Vista del Castillo de Peñíscola.

Vista del Castillo de Peñíscola.

/ Istock / Michael Charles

Un castillo tallado por el viento y la historia

El interior del castillo guarda espacios que hablan en voz baja. La Capilla del Papa Luna, de estilo gótico; la Sala del Cónclave, donde se reunían los cardenales; y los miradores templarios desde los que se domina el mar abierto. En los muros todavía se distinguen marcas de canteros medievales y símbolos templarios, grabados hace más de siete siglos. La fortaleza se eleva 64 metros sobre el nivel del mar, y desde sus terrazas, el horizonte parece infinito.

Imagen de ls espectaculares calles en Peñíscola.

Imagen de ls espectaculares calles en Peñíscola.

/ Istock / Aleksandrs Tihonovs

Bajo sus pies, el casco antiguo de Peñíscola desciende hacia el puerto entre calles empedradas, casas encaladas y un alma mediterránea difícil de encontrar en otro lugar. Todo el conjunto, rodeado por murallas renacentistas trazadas por Giovanni Battista Antonelli en el siglo XVI, está declarado Conjunto Histórico-Artístico desde 1972.

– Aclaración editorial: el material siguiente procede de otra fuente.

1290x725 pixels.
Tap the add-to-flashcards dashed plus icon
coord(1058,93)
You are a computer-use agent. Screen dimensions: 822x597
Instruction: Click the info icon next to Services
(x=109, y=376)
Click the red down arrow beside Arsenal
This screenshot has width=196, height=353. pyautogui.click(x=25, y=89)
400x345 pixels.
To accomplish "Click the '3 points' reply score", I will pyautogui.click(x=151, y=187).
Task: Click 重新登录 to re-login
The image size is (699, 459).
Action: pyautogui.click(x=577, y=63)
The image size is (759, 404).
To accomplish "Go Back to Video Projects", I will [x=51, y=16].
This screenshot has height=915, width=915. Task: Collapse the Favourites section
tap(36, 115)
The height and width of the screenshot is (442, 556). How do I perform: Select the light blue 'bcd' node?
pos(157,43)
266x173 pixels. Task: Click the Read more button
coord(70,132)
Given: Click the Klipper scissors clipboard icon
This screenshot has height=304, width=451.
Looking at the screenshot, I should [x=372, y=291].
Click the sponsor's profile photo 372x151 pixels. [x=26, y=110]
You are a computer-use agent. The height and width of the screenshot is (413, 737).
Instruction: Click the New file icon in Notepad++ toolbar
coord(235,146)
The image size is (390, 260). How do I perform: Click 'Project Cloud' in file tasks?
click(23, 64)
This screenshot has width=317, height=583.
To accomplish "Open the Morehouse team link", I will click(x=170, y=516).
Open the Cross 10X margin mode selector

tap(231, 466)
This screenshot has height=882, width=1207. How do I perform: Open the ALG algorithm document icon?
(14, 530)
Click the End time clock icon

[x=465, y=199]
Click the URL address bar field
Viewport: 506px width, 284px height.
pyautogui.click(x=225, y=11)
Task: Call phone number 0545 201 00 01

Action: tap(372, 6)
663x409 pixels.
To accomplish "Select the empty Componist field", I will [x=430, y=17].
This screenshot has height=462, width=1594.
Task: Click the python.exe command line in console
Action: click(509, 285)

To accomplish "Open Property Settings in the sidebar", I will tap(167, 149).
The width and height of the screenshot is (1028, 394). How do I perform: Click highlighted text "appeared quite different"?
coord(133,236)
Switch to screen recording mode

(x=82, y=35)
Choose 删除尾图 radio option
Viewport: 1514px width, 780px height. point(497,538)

La fortaleza que conquistó al cine

No solo los historiadores se rindieron a Peñíscola. El castillo y su entorno han sido escenario de cine, historia y leyenda. Aquí se rodó El Cid de Anthony Mann, con Charlton Heston y Sophia Loren, “Calabuch” de Luis García Berlanga, y más recientemente, “Juego de Tronos”, donde Peñíscola se transformó en la ciudad de Meereen. Su perfil, recortado sobre el mar, ha convertido a este rincón valenciano en una de las localizaciones más cinematográficas del Mediterráneo.

Entre el mar y la eternidad

Peñíscola no es solo un destino, es un símbolo. Una fortaleza templaria que resistió guerras, siglos y tempestades; una roca que fue corte pontificia y escenario de películas; un pueblo que vive entre el sonido del mar y la memoria. Cuando cae el sol y el cielo se enciende sobre el Mediterráneo, los muros del castillo brillan en tonos dorados y el eco del Papa Luna parece aún latir entre las almenas. En ese instante, Peñíscola demuestra que la historia no siempre se guarda en los libros, pues a veces sigue respirando junto al mar.